PROBLEM DETAILS: Reproduce these lines word for word, beginning at the line that contains "Given: Select the 我的图片 folder" and stopping after the line that contains "Looking at the screenshot, I should 62,210.".

RECORDS SUPPLIED:
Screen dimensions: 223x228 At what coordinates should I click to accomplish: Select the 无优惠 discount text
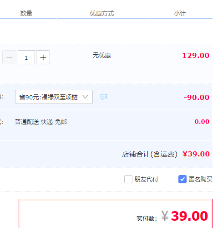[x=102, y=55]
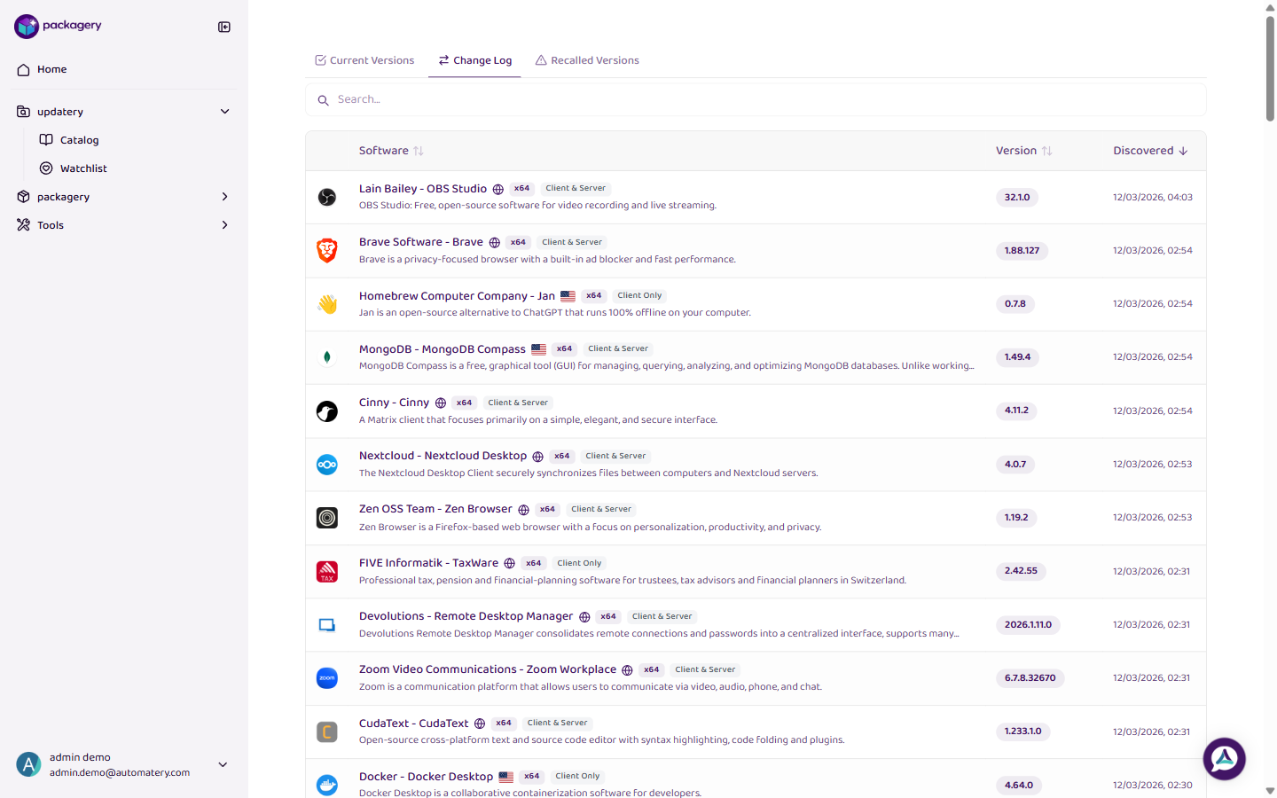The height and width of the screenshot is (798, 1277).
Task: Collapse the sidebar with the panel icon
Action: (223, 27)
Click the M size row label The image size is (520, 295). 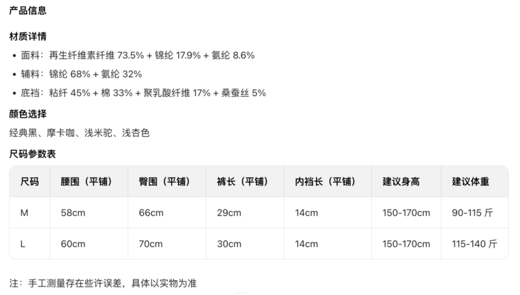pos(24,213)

* * *

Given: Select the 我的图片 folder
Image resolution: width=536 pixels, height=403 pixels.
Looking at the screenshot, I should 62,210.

EXERCISE ANSWER:
Given: Select the 我的图片 folder
Image resolution: width=536 pixels, height=403 pixels.
Looking at the screenshot, I should 62,210.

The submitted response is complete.